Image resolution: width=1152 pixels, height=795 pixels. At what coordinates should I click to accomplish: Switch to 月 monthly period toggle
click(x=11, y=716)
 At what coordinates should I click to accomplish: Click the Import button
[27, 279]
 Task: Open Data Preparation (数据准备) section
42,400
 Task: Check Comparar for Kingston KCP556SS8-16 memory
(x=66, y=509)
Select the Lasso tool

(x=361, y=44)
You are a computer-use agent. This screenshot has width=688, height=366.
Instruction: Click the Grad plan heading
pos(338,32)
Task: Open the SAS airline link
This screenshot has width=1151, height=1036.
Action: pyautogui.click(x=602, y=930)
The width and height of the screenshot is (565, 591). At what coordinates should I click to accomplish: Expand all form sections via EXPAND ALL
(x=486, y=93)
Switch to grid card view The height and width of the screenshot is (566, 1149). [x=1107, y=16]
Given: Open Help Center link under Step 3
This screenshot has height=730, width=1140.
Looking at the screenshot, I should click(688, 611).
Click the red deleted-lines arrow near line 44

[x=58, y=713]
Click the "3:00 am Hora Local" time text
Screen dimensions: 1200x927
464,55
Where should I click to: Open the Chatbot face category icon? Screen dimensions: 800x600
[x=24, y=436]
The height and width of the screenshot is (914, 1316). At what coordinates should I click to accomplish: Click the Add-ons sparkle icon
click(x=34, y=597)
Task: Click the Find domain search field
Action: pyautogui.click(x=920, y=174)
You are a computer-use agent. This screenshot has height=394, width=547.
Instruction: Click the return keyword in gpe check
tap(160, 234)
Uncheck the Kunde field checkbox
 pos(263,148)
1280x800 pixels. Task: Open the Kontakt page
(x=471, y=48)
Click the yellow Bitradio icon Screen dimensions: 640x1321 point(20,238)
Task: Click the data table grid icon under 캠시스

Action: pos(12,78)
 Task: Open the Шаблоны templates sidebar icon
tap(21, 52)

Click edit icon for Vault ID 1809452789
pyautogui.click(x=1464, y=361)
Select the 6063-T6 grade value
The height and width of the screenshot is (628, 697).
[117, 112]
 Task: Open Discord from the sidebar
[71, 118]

++++++++++++++++++++

**INSTRUCTIONS FOR THE TASK:** Set down every line of the listing above again, exactly as given.

**REPLY:**
Image resolution: width=1152 pixels, height=795 pixels. At what coordinates should I click to accomplish: Switch to 月 monthly period toggle
click(x=11, y=716)
 At what coordinates should I click to accomplish: Click the Import button
[27, 279]
 Task: Open Data Preparation (数据准备) section
42,400
 Task: Check Comparar for Kingston KCP556SS8-16 memory
(x=66, y=509)
Select the Lasso tool

(x=361, y=44)
You are a computer-use agent. This screenshot has width=688, height=366.
Instruction: Click the Grad plan heading
pos(338,32)
Task: Open the SAS airline link
This screenshot has width=1151, height=1036.
Action: pyautogui.click(x=602, y=930)
The width and height of the screenshot is (565, 591). At what coordinates should I click to accomplish: Expand all form sections via EXPAND ALL
(x=486, y=93)
Switch to grid card view The height and width of the screenshot is (566, 1149). [x=1107, y=16]
Given: Open Help Center link under Step 3
This screenshot has height=730, width=1140.
Looking at the screenshot, I should click(688, 611).
Click the red deleted-lines arrow near line 44

[x=58, y=713]
Click the "3:00 am Hora Local" time text
Screen dimensions: 1200x927
464,55
Where should I click to: Open the Chatbot face category icon? Screen dimensions: 800x600
[x=24, y=436]
The height and width of the screenshot is (914, 1316). At what coordinates should I click to accomplish: Click the Add-ons sparkle icon
click(x=34, y=597)
Task: Click the Find domain search field
Action: pyautogui.click(x=920, y=174)
You are a computer-use agent. This screenshot has height=394, width=547.
Instruction: Click the return keyword in gpe check
tap(160, 234)
Uncheck the Kunde field checkbox
 pos(263,148)
1280x800 pixels. Task: Open the Kontakt page
(x=471, y=48)
Click the yellow Bitradio icon Screen dimensions: 640x1321 point(20,238)
Task: Click the data table grid icon under 캠시스

Action: pos(12,78)
 Task: Open the Шаблоны templates sidebar icon
tap(21, 52)

Click edit icon for Vault ID 1809452789
pyautogui.click(x=1464, y=361)
Select the 6063-T6 grade value
The height and width of the screenshot is (628, 697).
[117, 112]
 Task: Open Discord from the sidebar
[71, 118]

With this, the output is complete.